太子颔首,吩咐了一干人好生照看着,起身携了人离开了。
“姐姐,为何要将太子哥哥赶走?”见寝殿中的人都已散去,傅时雪又向榻前靠了靠,看着傅闻辛的眼中有些不明所以,轻声问道。
傅闻辛躺在榻上,眼神毫无焦点的看向帐顶垂下来的穗子,心飘忽忽的往下坠,“以往东宫只我一人,有孩子,自是喜事。如今,东宫人多了起来,各自心里都有自己的较量,有孩子,未必就是喜事了。想当初皇上为何要将是知交予林侯爷,先皇三子,皇四子的夭折不就是最好的例子么?”
傅时雪闻言哑然怔在那里,神情有些压抑。一时间,寝殿中蓦然沉寂,满是苍凉的安宁。傅时雪心中闷闷的,这深宫之中,步步荆棘,充满陷阱,真是活生生的人间炼狱啊。而如今,在这炼狱之中的,却是自己的亲姐姐。
傅闻辛不再说话,乏累的闭上了双眼,有些昏昏沉沉的睡了过去,一旁的傅时雪不放心,守着她直到天黑才离去。
当晚,林润和来东宫接她,两人一道坐车回了府中。
采菲与采葑见他们回来,忙给她准备洗澡水,“小姐在宫里一天,可见着明日里的新娘子了?”采葑笑着问。明日赵觞和尹阿大婚,想来那位西钺公主定是不会让众人失望的。
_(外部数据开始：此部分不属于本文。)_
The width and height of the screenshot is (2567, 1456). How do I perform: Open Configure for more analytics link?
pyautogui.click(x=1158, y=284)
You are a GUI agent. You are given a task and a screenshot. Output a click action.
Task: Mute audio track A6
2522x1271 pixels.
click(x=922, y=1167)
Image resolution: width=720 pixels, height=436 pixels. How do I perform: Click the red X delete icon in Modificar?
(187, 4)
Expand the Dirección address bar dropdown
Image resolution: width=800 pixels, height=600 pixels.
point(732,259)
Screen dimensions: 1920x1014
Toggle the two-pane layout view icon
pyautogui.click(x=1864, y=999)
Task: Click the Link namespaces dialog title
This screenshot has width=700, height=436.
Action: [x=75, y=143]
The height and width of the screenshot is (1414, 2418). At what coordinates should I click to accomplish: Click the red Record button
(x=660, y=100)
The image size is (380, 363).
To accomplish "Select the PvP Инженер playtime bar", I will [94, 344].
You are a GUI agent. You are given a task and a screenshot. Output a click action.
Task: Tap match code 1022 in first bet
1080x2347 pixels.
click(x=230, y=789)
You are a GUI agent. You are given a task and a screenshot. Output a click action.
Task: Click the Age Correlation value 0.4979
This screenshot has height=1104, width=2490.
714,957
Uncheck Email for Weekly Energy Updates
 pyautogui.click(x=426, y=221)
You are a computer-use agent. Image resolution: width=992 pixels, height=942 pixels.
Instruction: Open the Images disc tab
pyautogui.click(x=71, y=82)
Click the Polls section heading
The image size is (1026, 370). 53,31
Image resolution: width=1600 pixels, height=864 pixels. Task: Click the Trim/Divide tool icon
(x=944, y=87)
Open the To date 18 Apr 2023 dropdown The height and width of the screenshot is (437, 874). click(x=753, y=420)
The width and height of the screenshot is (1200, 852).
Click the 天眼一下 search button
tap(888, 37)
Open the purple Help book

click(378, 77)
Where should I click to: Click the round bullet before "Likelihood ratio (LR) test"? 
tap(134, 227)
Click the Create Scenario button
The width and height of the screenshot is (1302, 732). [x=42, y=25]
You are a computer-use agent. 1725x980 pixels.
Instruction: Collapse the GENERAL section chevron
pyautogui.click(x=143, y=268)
傅时雪闷闷的嗯了一声,紧锁的眉目间有止不住的困顿,她此刻哪有闲心去搭理采葑的八卦,心中全是傅闻辛与孩子。她不再说话,由着两人伺候自己沐浴更衣。她泡在水中,闭上眼睛,眼前浮现出傅闻辛那惨白绝望的脸,说话的语气中满是疏离与孤寂,好似变了一个人。深宫之中步步凶险,太子哥哥又让她这般伤心欲绝,她若是钻牛角尖想不开怎么办?想到此她没由来的心头一颤,蓦地睁开眼,脑中轰然一声一片空白,全然被骇然与无助填满,她越想越怕,猛地一个激灵从浴桶中站起,倒是把进来的林润和吓了一跳,顾不上其他忙奔过去给她披上衣服抱住她。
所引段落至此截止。